政府は、食料自給率(カロリーベース)を2020年度に50%にする現在の目標を引き下げる方向で検討している。13年度の食料自給率は39%で、目標達成が困難であるとの見方が強い。来年3月に策定する「食料・農業・農村基本計画」に新しい目標値を盛り込むため、農林水産省が議論を進めている。また、財務省は補助金に頼った自給率引き上げは無理があると指摘し、目標を引き下げる方向で見直して関連予算を効率化するよう求めている。
1965年度に73%あった食料自給率は89年度に50%を切り、10~13年度は4年連続で39%と横ばいで推移している。日本は食料や家畜の飼料などの多くを海外に依存しており、自給率は先進国の中で最低水準にある。
戦後、一貫して低下し続けてきた日本の食料自給率。
時の農政者たちは、こうした状況に対してなんら有効な手を打つことができずまま現在に至っていますが、問題の本質は、政権与党、農林水産省、そして農協という、日本の農業の未来を率先して守り育てていく立場にあるこれら組織のあり方そのものに内在しているといえます。

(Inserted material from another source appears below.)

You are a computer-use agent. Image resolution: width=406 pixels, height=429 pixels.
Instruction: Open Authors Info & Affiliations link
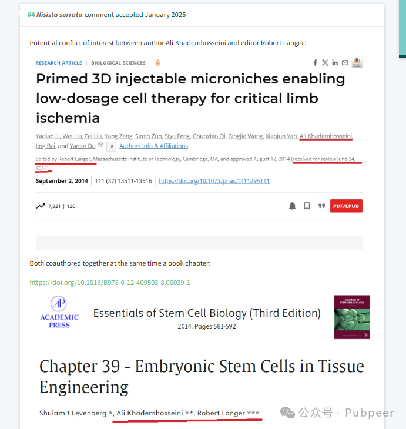(154, 146)
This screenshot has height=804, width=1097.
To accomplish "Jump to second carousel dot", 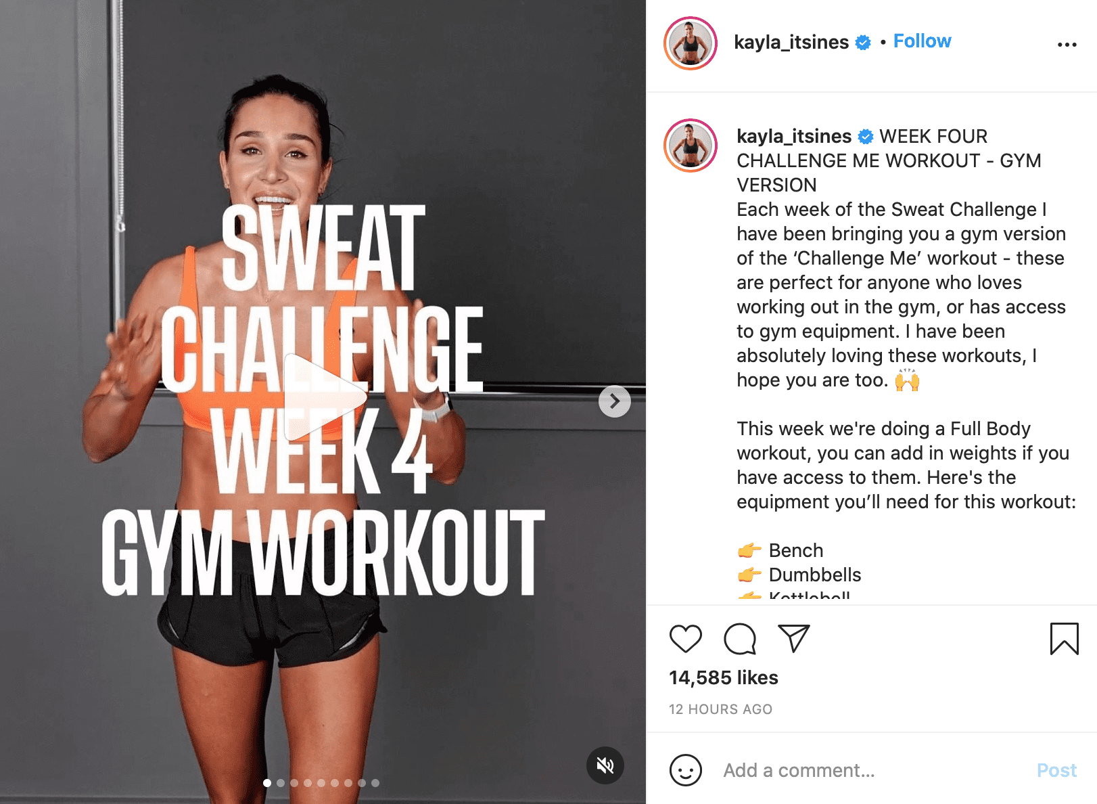I will [x=281, y=783].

本来農政に期待される役割とは、農地等の農業資源を守り、将来に渡り国民・消費者に必要な食料を安価に安全に安定的に供給するという、強く健全な農業を確立していくことにあるはずです。
しかし、戦後農政を司る立場にあった政権与党(自民党)・官僚(農水省)・農協は、食糧安全保障の必要性を主張しながらも、実態としては各々が既得権益を死守するための結託関係=「農政トライアングル」を強固に築き、基盤である農地を転用・潰廃し、食料自給率を低下させ続けてきました。

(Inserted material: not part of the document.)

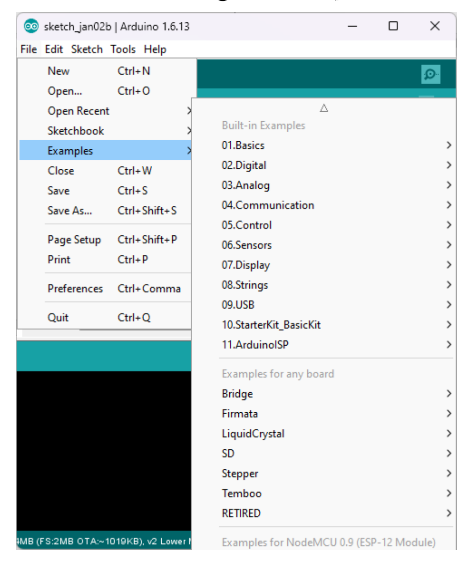The width and height of the screenshot is (469, 562).
Task: Open the Tools menu
Action: pyautogui.click(x=123, y=49)
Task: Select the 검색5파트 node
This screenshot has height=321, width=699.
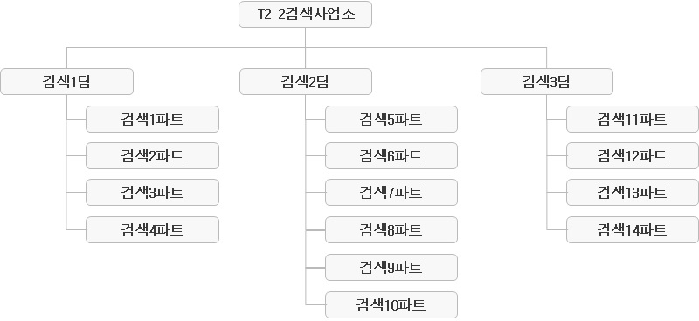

農政トライアングルの本質は、社会期待ではなく、他ならぬ構成員の利益確保のための組織維持にあったのです。
農協はその組織維持のためには、農家戸数を維持する必要がある。多数は兼業農家なので、専業農家の利益よりも、兼業農家の利益及び兼業農家戸数の維持が組織活動の大目的となる。与党政治家にとっても、(選挙で落ちて、ただの人にならないように)自らの生計を維持するためには、農民票を獲得して選挙で勝つことが大目的である。農水省にとっても、農業存続に必要な予算を獲得するためには、政治力を発揮することが必要となり、与党政治家、農協、根源的には農家に依存することになる。
※「農協の大罪」(著:山下一仁)より引用
こうして、戦後アメリカ(GHQ)支配の下で出来上がった「政権与党(自民党)=官僚(農水省)=農協」の結託関係は、アメリカから押し付けられた枠組みの中で利害調整を図るものにしか成り得ず、戦後一貫してアメリカの要求を受け入れ続け、農業基盤の衰退を招く主要因となってきたのです。